Start of RAW DATA

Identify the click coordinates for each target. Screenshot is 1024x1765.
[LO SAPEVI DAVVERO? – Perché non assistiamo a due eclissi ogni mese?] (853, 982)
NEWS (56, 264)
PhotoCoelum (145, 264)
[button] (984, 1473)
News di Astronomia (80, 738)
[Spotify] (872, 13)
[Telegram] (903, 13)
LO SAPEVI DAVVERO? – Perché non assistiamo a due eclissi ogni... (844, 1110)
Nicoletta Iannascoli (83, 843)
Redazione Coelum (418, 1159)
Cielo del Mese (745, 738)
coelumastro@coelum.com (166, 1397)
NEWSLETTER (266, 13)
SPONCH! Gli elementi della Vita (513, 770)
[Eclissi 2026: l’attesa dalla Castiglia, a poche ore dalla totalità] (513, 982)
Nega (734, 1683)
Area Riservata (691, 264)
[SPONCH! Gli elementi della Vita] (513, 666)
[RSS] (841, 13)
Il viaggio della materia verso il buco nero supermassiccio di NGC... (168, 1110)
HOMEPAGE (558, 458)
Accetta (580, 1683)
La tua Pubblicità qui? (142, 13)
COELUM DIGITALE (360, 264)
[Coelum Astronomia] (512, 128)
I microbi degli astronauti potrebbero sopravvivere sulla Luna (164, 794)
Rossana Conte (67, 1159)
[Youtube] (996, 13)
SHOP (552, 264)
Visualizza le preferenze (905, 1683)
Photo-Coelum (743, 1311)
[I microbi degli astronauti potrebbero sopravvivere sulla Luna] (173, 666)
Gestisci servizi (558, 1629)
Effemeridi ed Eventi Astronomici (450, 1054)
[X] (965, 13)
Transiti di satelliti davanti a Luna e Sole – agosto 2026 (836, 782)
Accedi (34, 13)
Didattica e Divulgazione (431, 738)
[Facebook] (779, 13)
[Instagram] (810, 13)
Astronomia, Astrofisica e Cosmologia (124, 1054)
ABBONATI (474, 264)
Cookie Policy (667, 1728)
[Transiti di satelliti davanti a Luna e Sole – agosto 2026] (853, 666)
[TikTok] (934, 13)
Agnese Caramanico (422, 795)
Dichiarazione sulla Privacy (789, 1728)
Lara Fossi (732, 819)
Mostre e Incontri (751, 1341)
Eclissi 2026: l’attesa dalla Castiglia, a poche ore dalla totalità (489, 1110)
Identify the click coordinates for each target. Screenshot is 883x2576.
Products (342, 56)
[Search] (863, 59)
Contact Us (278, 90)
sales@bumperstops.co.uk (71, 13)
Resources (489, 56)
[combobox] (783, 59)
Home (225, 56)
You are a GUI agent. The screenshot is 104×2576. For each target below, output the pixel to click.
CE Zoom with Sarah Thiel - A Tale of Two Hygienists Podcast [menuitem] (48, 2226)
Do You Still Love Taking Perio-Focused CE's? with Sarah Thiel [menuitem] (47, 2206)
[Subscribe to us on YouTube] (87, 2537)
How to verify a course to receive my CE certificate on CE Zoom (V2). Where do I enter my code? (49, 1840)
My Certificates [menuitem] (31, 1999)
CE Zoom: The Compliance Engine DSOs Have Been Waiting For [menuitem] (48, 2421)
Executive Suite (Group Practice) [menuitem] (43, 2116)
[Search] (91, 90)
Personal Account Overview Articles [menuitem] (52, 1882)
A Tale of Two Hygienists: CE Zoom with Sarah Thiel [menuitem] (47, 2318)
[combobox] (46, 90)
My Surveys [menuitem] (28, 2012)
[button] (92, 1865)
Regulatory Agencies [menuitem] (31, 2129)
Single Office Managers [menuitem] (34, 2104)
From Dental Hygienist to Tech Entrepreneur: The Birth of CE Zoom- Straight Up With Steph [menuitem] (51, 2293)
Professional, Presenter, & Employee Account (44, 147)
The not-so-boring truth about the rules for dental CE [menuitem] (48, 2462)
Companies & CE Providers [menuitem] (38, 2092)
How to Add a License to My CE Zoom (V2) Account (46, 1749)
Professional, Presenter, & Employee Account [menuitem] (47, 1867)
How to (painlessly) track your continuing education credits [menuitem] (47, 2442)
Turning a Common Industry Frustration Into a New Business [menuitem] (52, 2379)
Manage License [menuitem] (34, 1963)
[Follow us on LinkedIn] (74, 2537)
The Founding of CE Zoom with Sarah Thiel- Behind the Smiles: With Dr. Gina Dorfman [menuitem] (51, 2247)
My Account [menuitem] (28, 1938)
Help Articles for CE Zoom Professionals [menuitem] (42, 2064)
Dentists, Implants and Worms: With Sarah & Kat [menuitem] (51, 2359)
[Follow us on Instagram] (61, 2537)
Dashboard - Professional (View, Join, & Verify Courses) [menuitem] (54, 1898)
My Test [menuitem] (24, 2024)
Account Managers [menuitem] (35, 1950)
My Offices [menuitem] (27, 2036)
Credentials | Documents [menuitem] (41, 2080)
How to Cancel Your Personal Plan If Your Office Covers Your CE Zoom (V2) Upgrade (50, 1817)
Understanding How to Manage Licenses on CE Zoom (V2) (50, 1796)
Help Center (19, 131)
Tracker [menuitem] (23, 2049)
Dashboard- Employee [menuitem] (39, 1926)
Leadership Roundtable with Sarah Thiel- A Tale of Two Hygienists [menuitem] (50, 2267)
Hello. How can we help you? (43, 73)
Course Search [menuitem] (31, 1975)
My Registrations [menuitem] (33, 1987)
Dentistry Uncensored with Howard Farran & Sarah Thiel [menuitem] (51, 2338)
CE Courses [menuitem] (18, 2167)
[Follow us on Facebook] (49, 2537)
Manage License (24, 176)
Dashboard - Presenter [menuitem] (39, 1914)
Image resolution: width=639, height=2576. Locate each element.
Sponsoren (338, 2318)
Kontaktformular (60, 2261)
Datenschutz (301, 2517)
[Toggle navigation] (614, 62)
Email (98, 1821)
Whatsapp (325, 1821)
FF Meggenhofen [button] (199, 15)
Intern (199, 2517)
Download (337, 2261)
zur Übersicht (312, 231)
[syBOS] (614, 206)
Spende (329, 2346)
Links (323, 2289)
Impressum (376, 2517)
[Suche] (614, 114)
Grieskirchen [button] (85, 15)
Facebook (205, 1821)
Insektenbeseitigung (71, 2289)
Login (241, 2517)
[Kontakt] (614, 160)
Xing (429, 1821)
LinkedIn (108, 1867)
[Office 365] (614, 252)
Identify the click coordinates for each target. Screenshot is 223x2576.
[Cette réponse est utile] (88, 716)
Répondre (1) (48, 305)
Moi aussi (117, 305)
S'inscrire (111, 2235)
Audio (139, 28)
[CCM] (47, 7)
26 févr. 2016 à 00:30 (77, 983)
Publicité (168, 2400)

End of RAW DATA

**EXERCISE AIM:**
With the entries above as the source, set down exactly the lines from the one holding "FF Meggenhofen [button] (199, 15)" through the last line, both ends included.

**TASK RESPONSE:**
FF Meggenhofen [button] (199, 15)
Intern (199, 2517)
Download (337, 2261)
zur Übersicht (312, 231)
[syBOS] (614, 206)
Spende (329, 2346)
Links (323, 2289)
Impressum (376, 2517)
[Suche] (614, 114)
Grieskirchen [button] (85, 15)
Facebook (205, 1821)
Insektenbeseitigung (71, 2289)
Login (241, 2517)
[Kontakt] (614, 160)
Xing (429, 1821)
LinkedIn (108, 1867)
[Office 365] (614, 252)
Identify the click coordinates for each target. Screenshot is 223x2576.
[Cette réponse est utile] (88, 716)
Répondre (1) (48, 305)
Moi aussi (117, 305)
S'inscrire (111, 2235)
Audio (139, 28)
[CCM] (47, 7)
26 févr. 2016 à 00:30 (77, 983)
Publicité (168, 2400)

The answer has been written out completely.